Six of Georgetown’s part-time faculty reached a settlement last Thursday on the terms of a three-year contract with the University. The faculty was part of a bargaining committee that voted to form a union affiliated with the Service Employees International Union last year reached a settlement last Thursday on the terms of a three-year contract with the University. The committee, which began negotiations 14 months ago, placed a great deal of emphasis on differences in salaries between adjuncts and tenured faculty, but paid less attention to the economic needs of adjuncts.
“We knew that the university is facing financial restrictions right now, and is having a budget crisis,” said Kerry Danner-McDonald, adjunct professor at Georgetown and a member of the bargaining committee. “[At the most basic level] we wanted to raise the floor for who is paid the least. We feel good about the impact we made, but there are many adjuncts that aren’t going to see an immediate raise in terms of their pay.”
The settlement contract does, however, provide for a number of minor improvements to adjuncts’ working rights, according to Anne McCleer, director of research and strategic planning at SEIU Local 500 for Maryland and Washington, D.C. The contract includes formalization of practices like good faith consideration—more job security for adjuncts that have been teaching for a certain number of years—and a professional development fund that will provide limited compensation for attending conferences that they can access once per year.
“[The contract] is about changing the culture around part time faculty, giving them a voice and a sense of inclusion, getting in black and white that adjuncts get the same rights as full time faculty,” said McCleer. “[For instance], the contract creates a labor management collaboration committee that fosters a good relationship and ongoing dialogue between the part time faculty and the University.”

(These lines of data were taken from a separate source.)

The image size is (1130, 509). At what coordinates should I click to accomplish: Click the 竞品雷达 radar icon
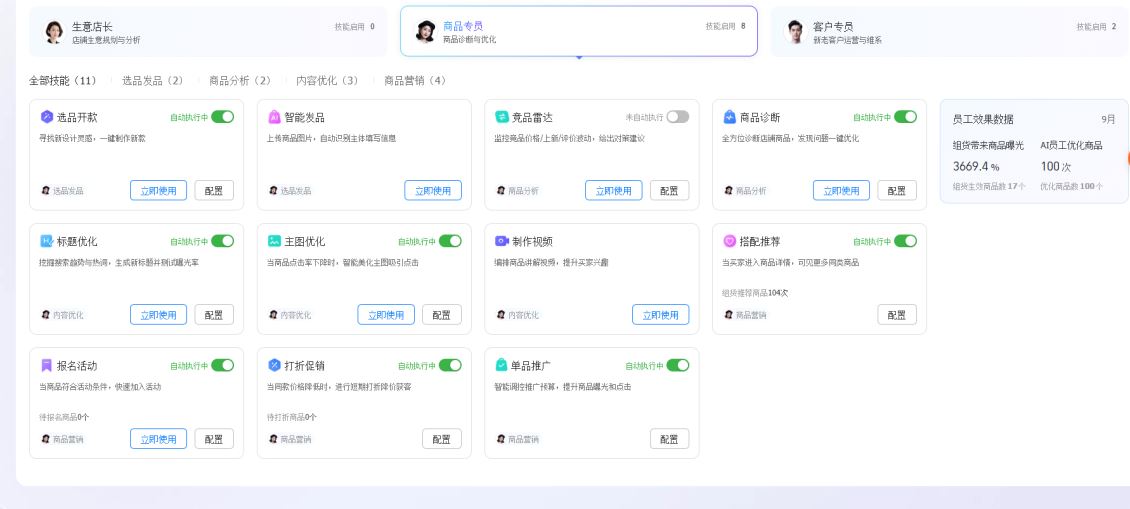coord(502,117)
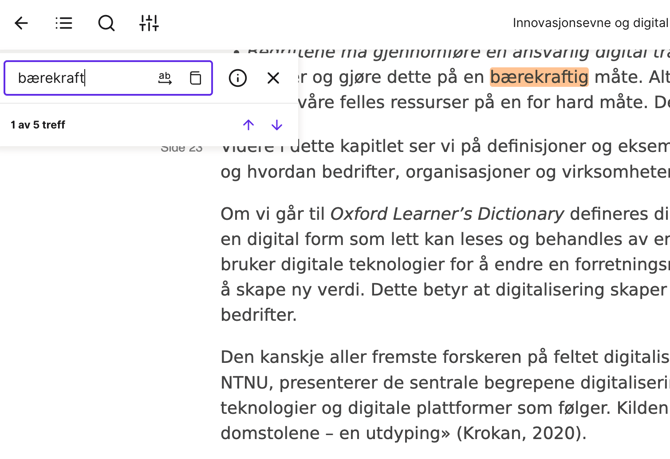Click the magnifying glass search icon

tap(106, 23)
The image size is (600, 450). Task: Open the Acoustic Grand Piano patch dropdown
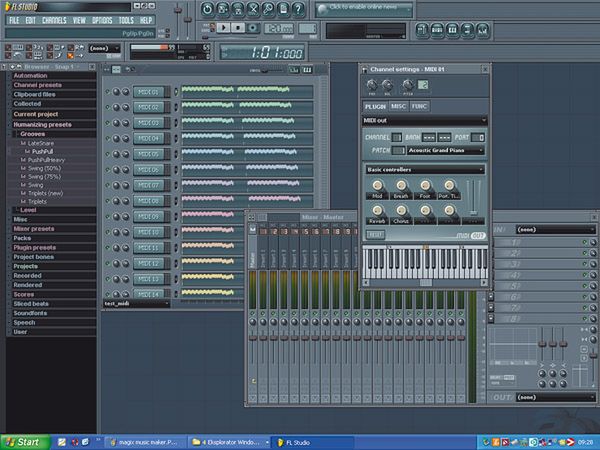tap(445, 150)
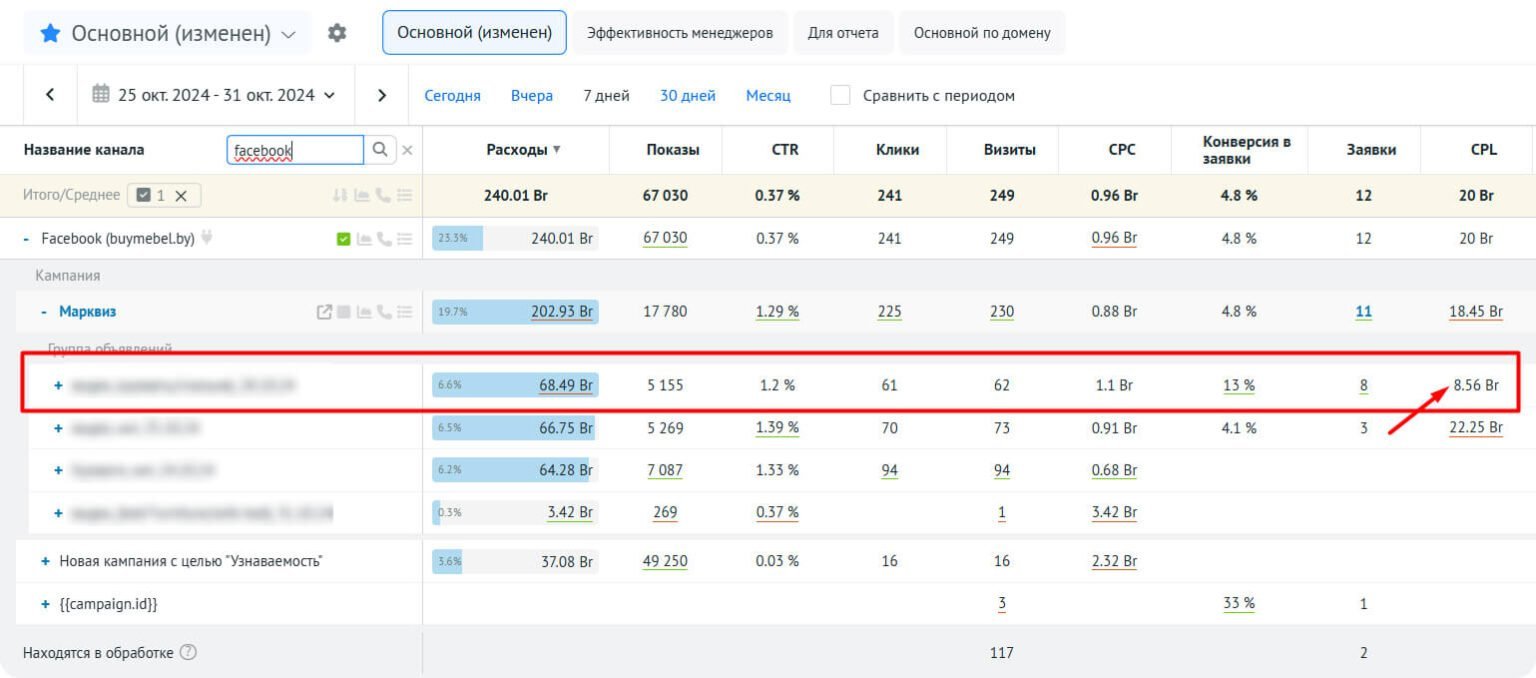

The contract, which still needs to be ratified by the unionized adjuncts, is contingent upon a joint statement from the bargaining committee and either President Jack DeGioia or Provost Robert Grove’s office, according to Danner-McDonald.
“We made some improvements [to the working conditions of adjuncts], but we did not make a lot of long term improvements,” she said. “The signing agreement is an important statement that [the University] is going to continue to work to make those improvements in the future.”

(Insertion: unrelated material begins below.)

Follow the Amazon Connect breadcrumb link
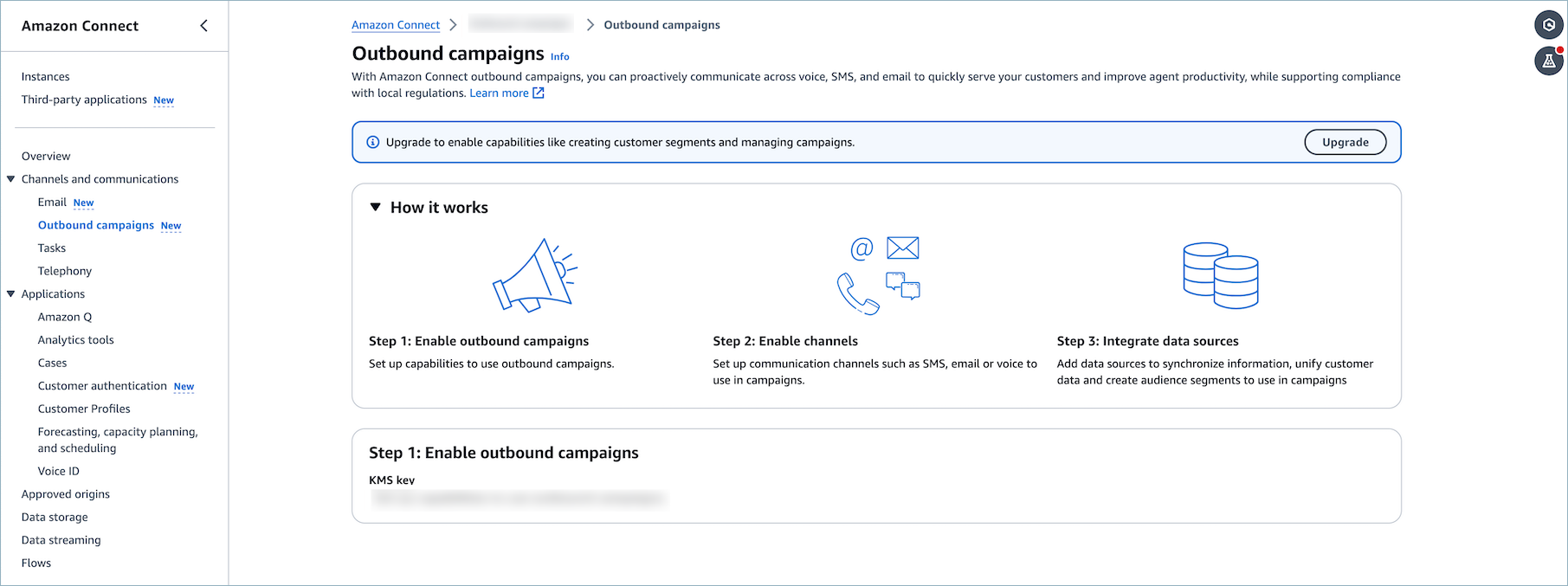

Rachel Pugh, director of media relations for Georgetown, wrote in an email to the Voice that the University has made a tentative agreement on the settlement with the Union, but that it recognizes the role of adjuncts in the University’s academia.
“We believe that the terms of our agreement reflect the valued role our adjunct faculty members play in the ongoing success of the University,” she wrote. “The agreement must still be ratified by vote of the full membership of the bargaining unit. Assuming it is ratified, we will begin the implementation process.”
Ori Soltes, one of the adjunct professors at Georgetown also involved in the bargaining process, agrees that the University’s willingness to engage in “productive and friendly” negotiation marks a good starting point in making further progress for adjuncts.
“Georgetown is the preeminent Catholic institution in the country,” said Soltes. “It is the first to have some sort of union contract [for adjuncts], so it sets a model for a lot of universities in the country. The fact that we were able to negotiate an improvement, in terms of salary and job security, sets a precedent and a starting point.”
Soltes admits, however, that while the contract made some positive changes, there is still a lot to be done in terms of respecting adjuncts and providing them with a greater salary increase, an office for part time faculty, sabbaticals, and benefits such as healthcare and retirement funds—all of which are only granted to tenured professors.
“There’s no question that adjuncts are better paid here, but for the most part they are still not paid a living wage, with no health benefits.” he said. “If an adjunct has a medical emergency, for example, he is out of luck.”
McCleer, given these considerations, recognizes the need for further negotiations in the future.
“I don’t think this first contract necessarily gets to everything.” she said. “The situation that adjuncts are in has taken 40 years to evolve—you don’t turn back 40 years in one contract, but you begin to reverse that trend.”